Divided into six gallery spaces, it has separate exhibits that celebrate the seaside, magic, the circus, the Blackpool Illuminations, shows and dance. The museum is full of interactive bits and bobs, and is set to attract more than 200,000 visitors each year.

The Blackpool Tower Eye was sadly shut, so instead I headed to the Blackpool Tower Ballroom, also known as the home of dance. As a huge Strictly Come Dancing superfan, I was enthralled to witness first hand the magic, as couples enjoying an afternoon tea danced their hearts out while a well-dressed gentleman played piano on the stage.

For dinner, I stuffed my face at The Mandarin Chinese restaurant, enjoying complimentary prawn crackers, as well as vegetable spring rolls (£6.80) and the Salt and Chilli Chicken Ju Yim (£14.90) for main course.

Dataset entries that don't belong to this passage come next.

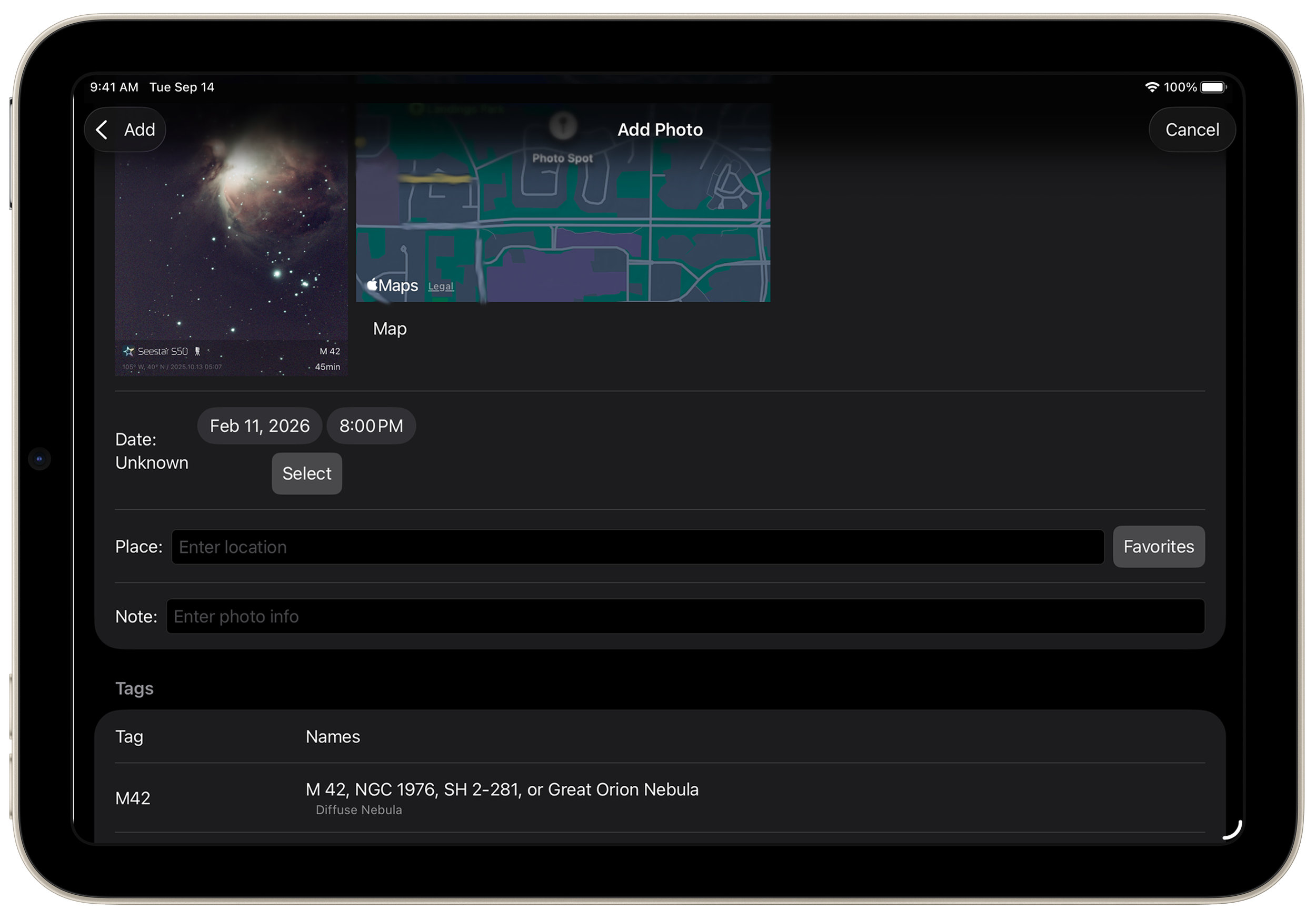Image resolution: width=1316 pixels, height=919 pixels.
Task: Tap the back chevron next to Add
Action: tap(102, 130)
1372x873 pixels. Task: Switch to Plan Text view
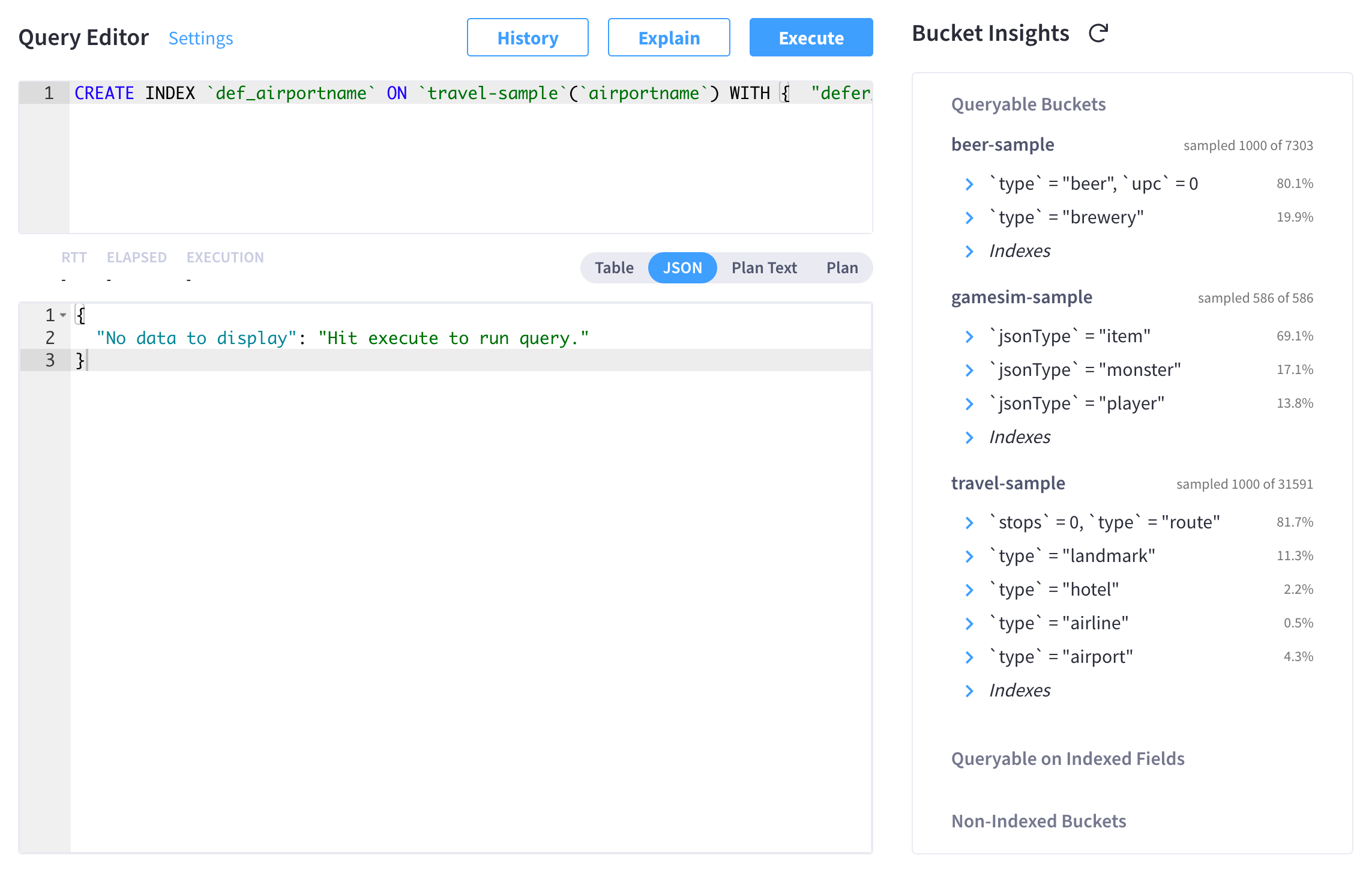[763, 268]
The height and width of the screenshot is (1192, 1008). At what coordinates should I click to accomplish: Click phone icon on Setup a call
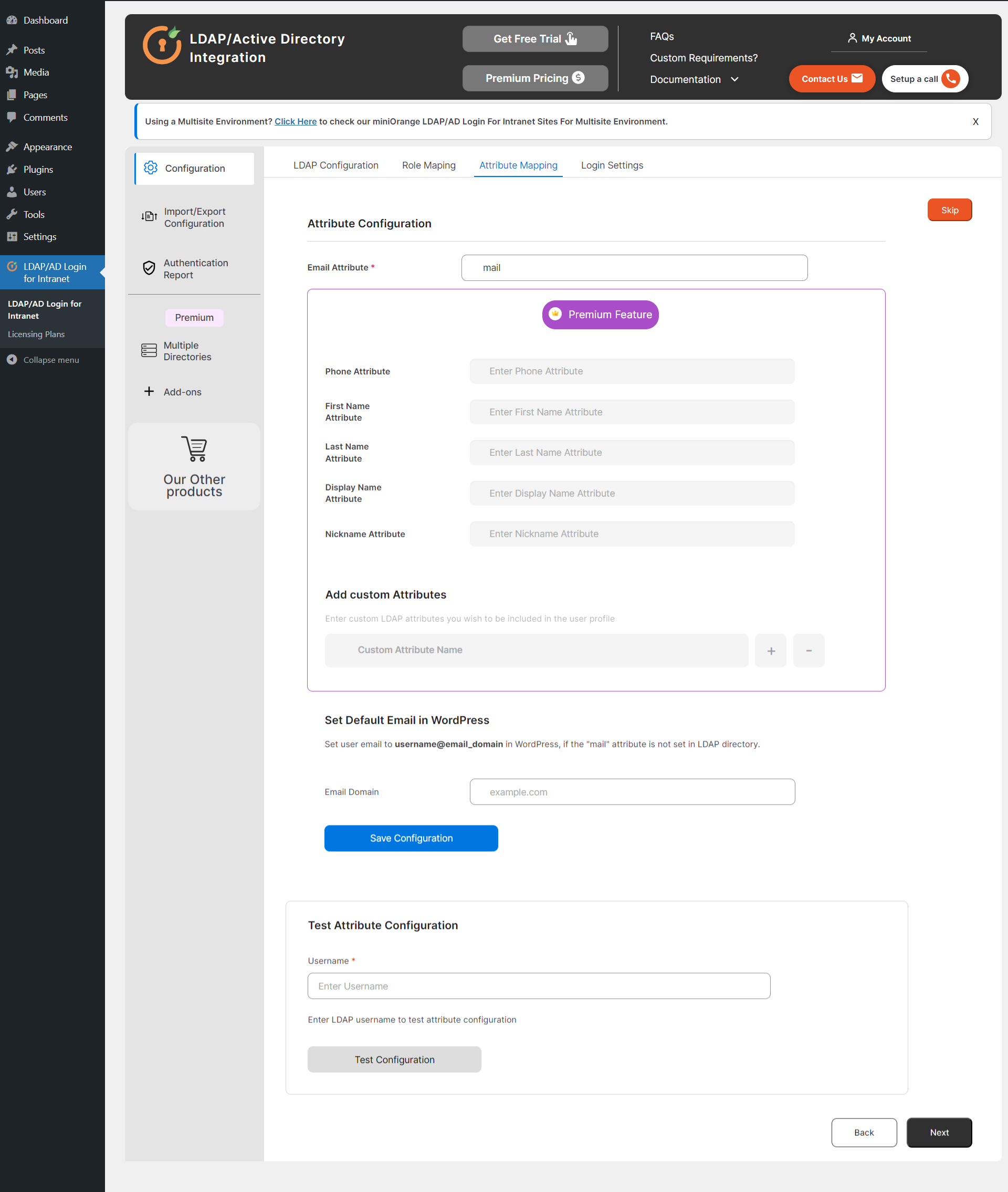point(951,78)
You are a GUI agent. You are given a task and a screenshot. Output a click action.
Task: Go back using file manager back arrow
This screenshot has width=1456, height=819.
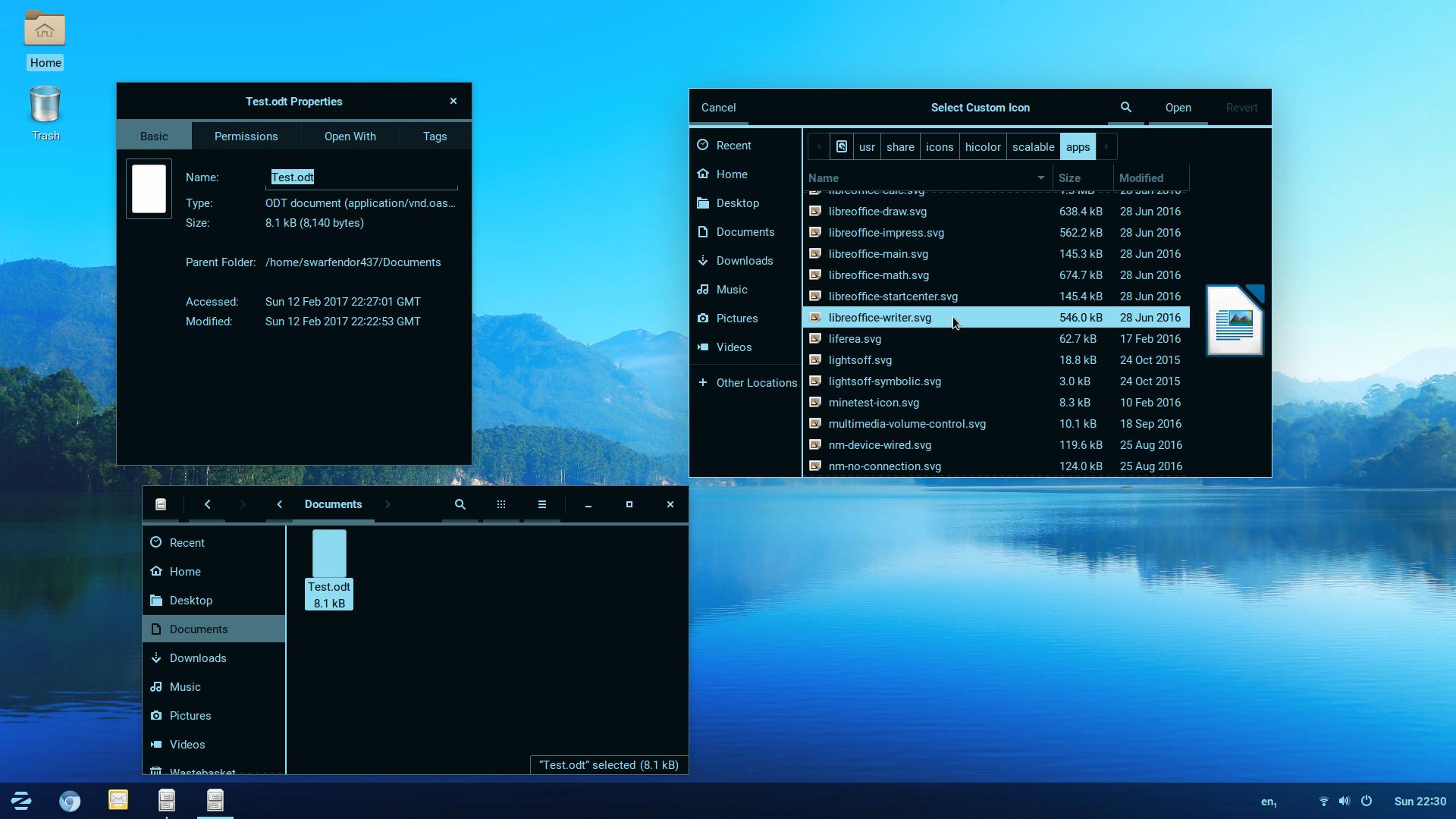point(207,504)
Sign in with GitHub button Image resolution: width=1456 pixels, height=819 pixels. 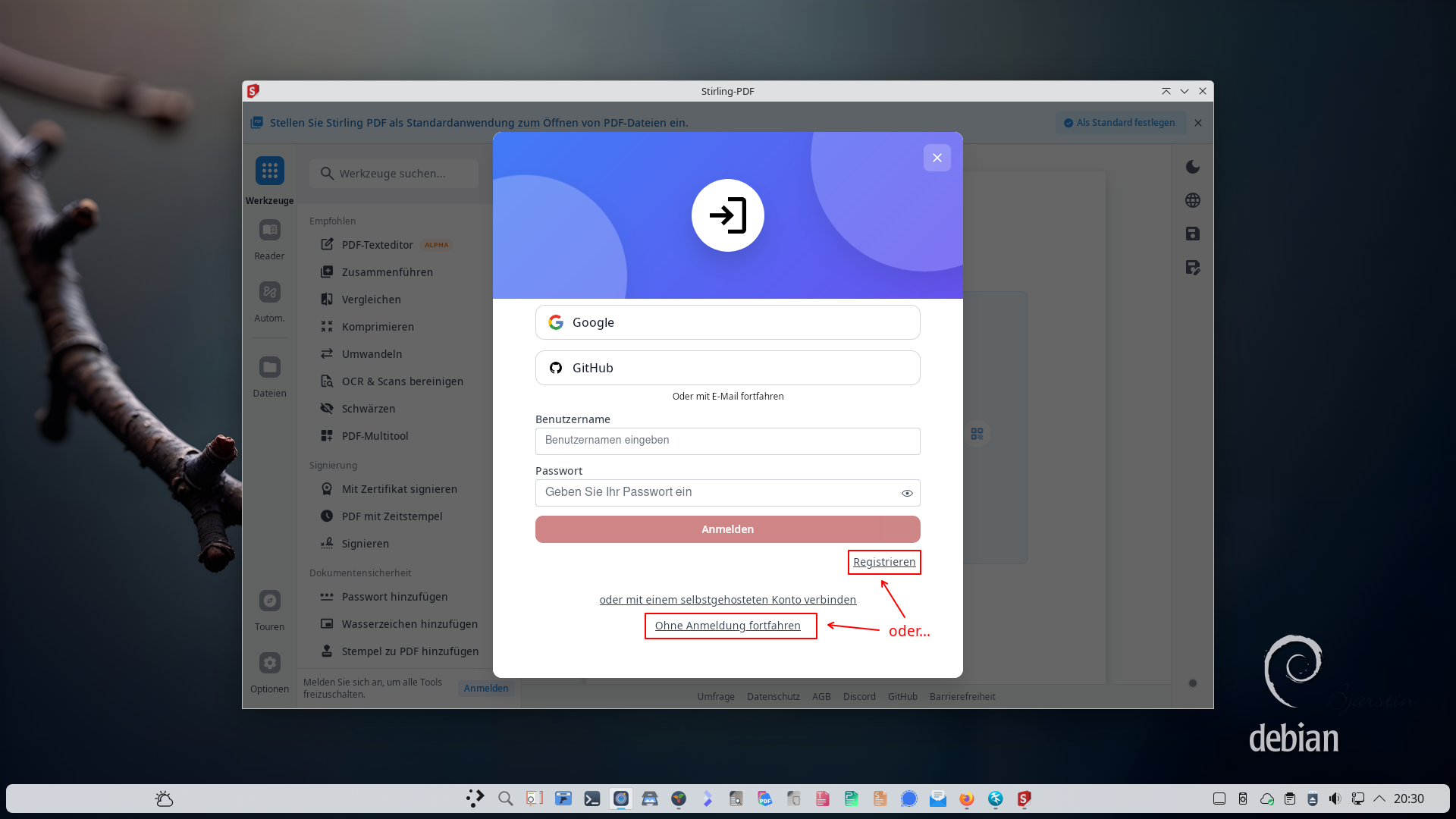tap(727, 368)
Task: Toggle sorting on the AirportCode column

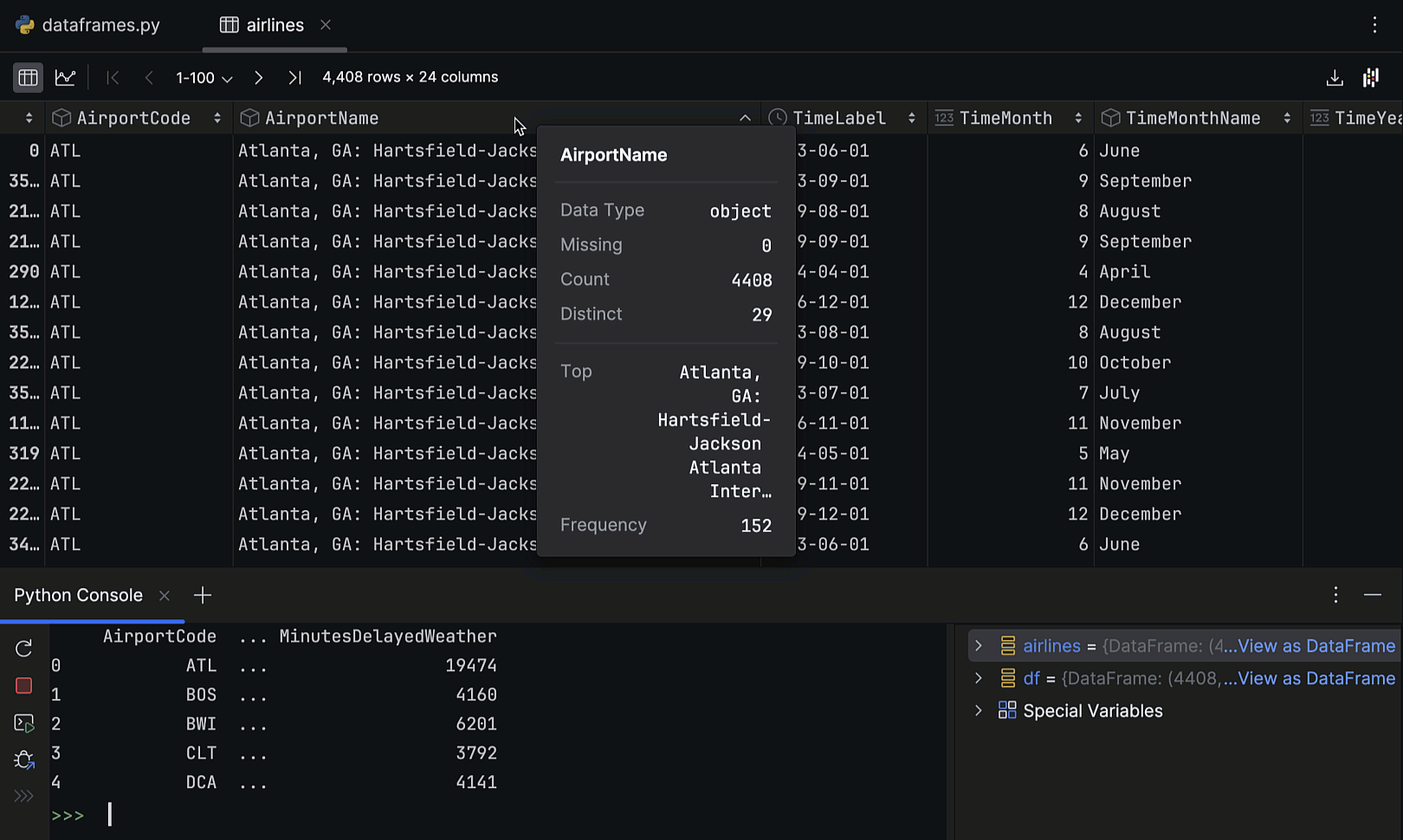Action: tap(217, 118)
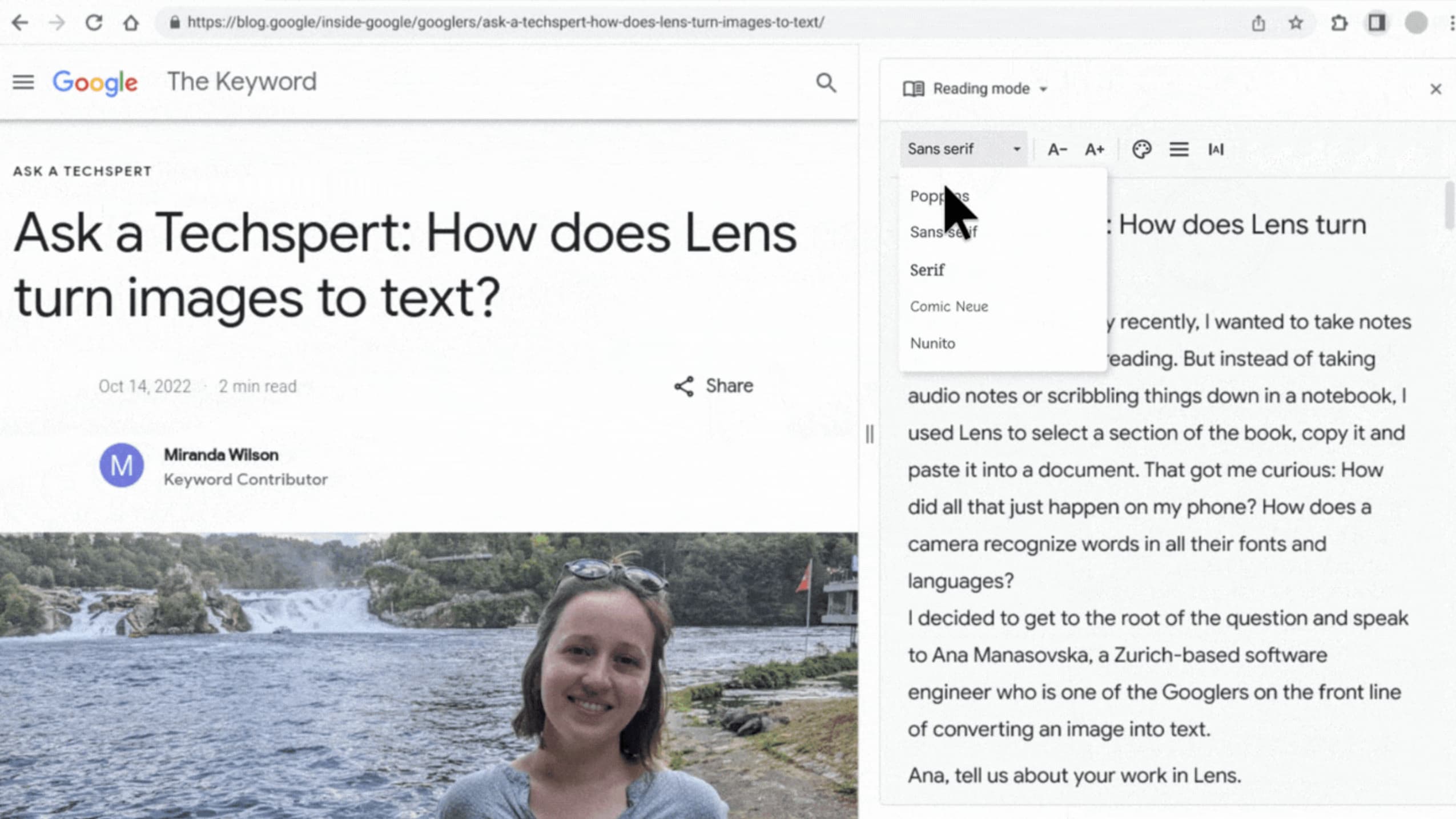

After dinner, I headed to the brand new Backlot Cinema inside the town’s Houndshill Shopping Centre to watch Bad Boys:Ride or Die. The cinema, according to VisitBlackpool, boasts cutting-edge technology to host live gaming tournaments and corporate conferences. Cinema bosses say there will also be regular events, such as comedy nights, film festivals, diner and movie packages, and local community meet ups, which will ensure that it becomes a cultural focal point for both local residents and Blackpool tourists.

After that, it was back to the hotel for one last blissful night of relaxation before heading back to the busy capital – and Blackpool, I must admit, you’re even better than I remember! I had so much fun, in fact, that I didn’t want to go home – I would’ve happily spent a full week there. I’ll definitely be back, though.

Blackpool’s best attractions

  • Blackpool Pleasure Beach
  • Blackpool Tower
  • Blackpool Illuminations
  • Sandcastle Waterpark
  • SEA LIFE Blackpool
  • Blackpool Zoo
  • North Pier
  • Blackpool Model Village & Gardens
  • Madame Tussauds Blackpool
  • Stanley Park

Top tips on finding Blackpool’s hidden gems

Commenting on the best hidden gems to explore in the town, a VisitBlackpool spokesperson said: “There are so many reasons why millions of people come to Blackpool every year. Award-winning attractions; an incredible range of free events; a year-round programme of top-class shows; great nightlife; a myriad of dining and accommodation offers to suit all tastes and pockets; beautiful beaches; and a wealth of culture and history, including iconic landmarks such as The Blackpool Tower, Pleasure Beach Resort, three piers, the magnificent Winter Gardens and the opulent Grand Theatre.

“Amidst all of that are some real hidden gems including the beautiful Grade II listed Stanley Park, which has been voted England’s favourite park on three occasions; the brand new Backlot cinema, home to one of the largest IMAX cinemas in the country; and the newly-opened Wild Shore outdoor waterpark featuring a thrilling inflatable playground on water.

“We pride ourselves on offering something for everyone and dining is no different. It isn’t just about traditional seaside classics like fish and chips and authentic ice cream; Blackpool also boasts award-winning restaurants serving the best in local and international cuisine, including The Mandarin, Wok Inn, Beach House Bar & Bistro with its spectacular sea views, and contemporary newcomers including Abingdon Street Market and Marco’s New York Italian.”